La Belgique va investir 200 000 euros pour lutter contre la pauvreté menstruelle

luttre contre la pauvreté menstruelle

Une subvention de 200 000 euros. | © Pexels

Société

Les protections hygiéniques sont considérées par certains comme des produits de luxe…

La ministre Karine Lalieux, chargée de la Lutte contre la pauvreté, a annoncé mardi 200.000 euros de subventions fédérales au bénéfice du Conseil des femmes francophones de Belgique et du Vrouwenraad (100.000 euros chacun), spécifiquement pour des actions de lutte contre la précarité menstruelle. Le prix des protections hygiéniques peut en effet représenter un obstacle pour les femmes les plus précarisées, malgré la baisse de la TVA sur ces produits.

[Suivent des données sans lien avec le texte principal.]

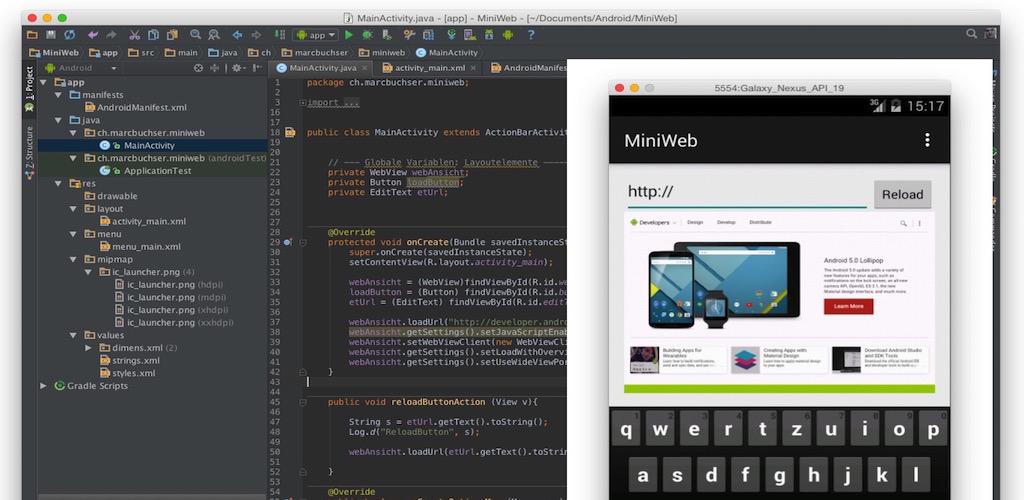1024x500 pixels.
Task: Expand the Gradle Scripts node
Action: (43, 386)
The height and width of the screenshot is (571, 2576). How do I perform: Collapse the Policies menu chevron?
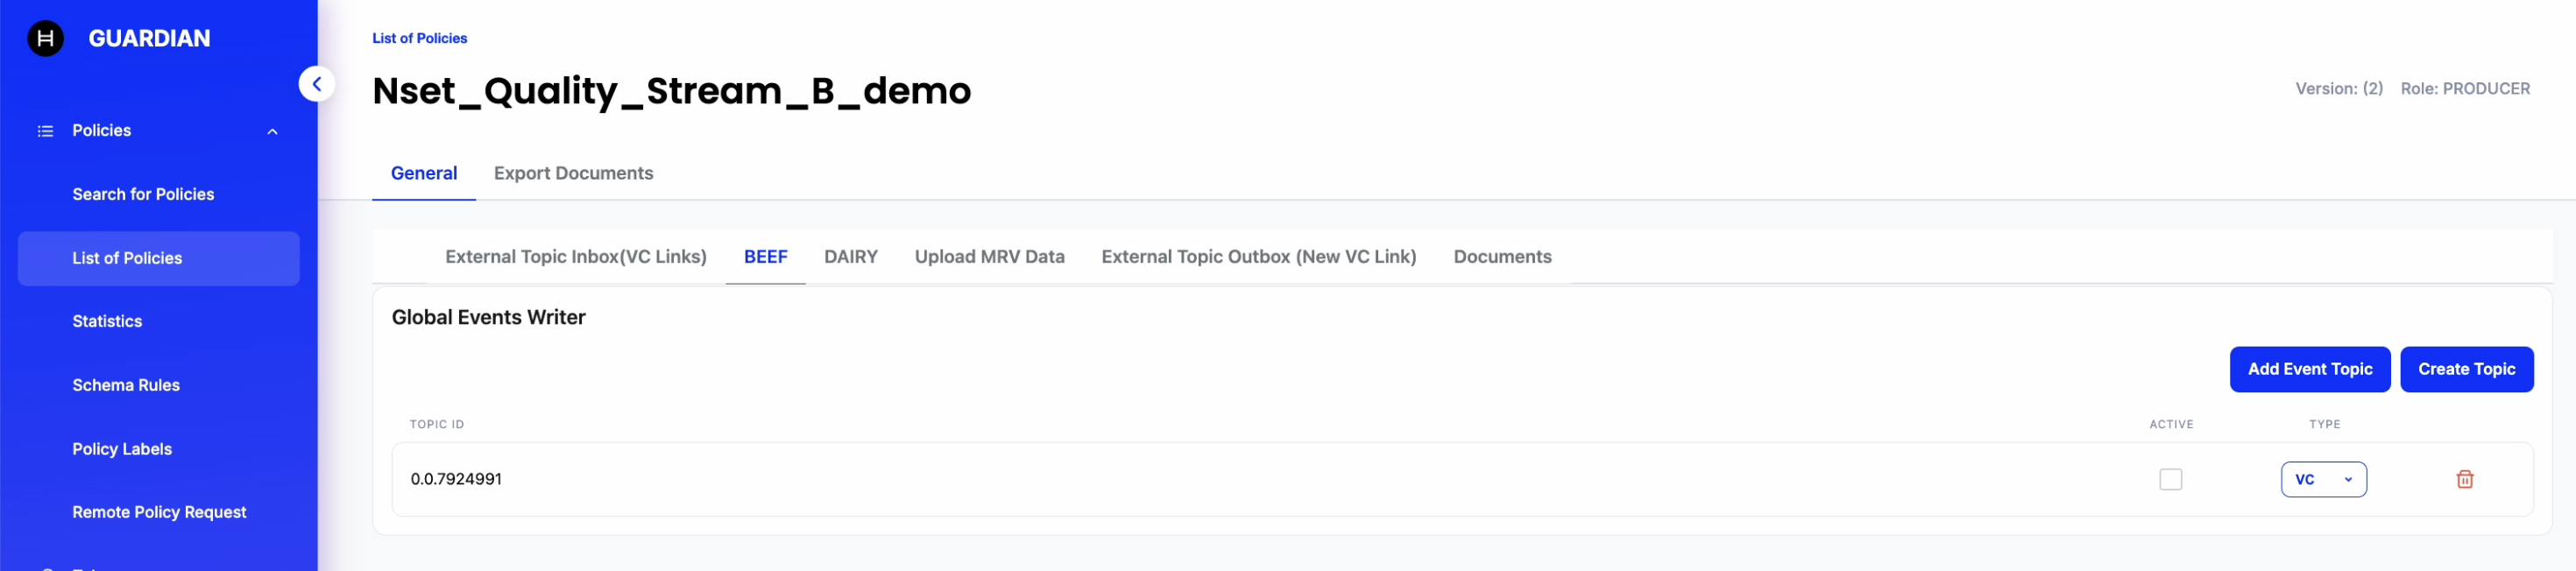click(272, 131)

Lire aussi > La coupe menstruelle comme véritable alternative aux tampons

Pour celles pour lesquelles les serviettes, tampons et autres sont presque équivalents à des produits « de luxe », inaccessibles, on parle de « pauvreté menstruelle ». « Cela entraîne une injustice sociale discriminante pour ces femmes et jeunes filles avec de lourdes conséquences comme le décrochage scolaire, l’absentéisme au travail, des problèmes de santé, etc » , observe mardi le cabinet de la ministre Lalieux.

Plus vulnérables

C’est un dossier que la ministre entend saisir à bras le corps. « Une femme aura ses règles en moyenne 500 fois au cours de sa vie. On touche ici à la moitié de la population, et on sait que les femmes sont également les plus vulnérables face au risque de pauvreté« , communique-t-elle. Les subventions annoncées mardi aux deux coupoles d’ASBL vont permettre de financer des actions de terrain, pour entre autres identifier précisément les besoins locaux, faire de la sensibilisation et de la prévention, fournir des protections hygiéniques là où les besoins sont criants, etc. « Il y aura ensuite une évaluation, entre autres pour voir comment aller plus loin, avec les autres ministres concernés » , explique mardi la porte-parole de la ministre, Delphine Van Bladel.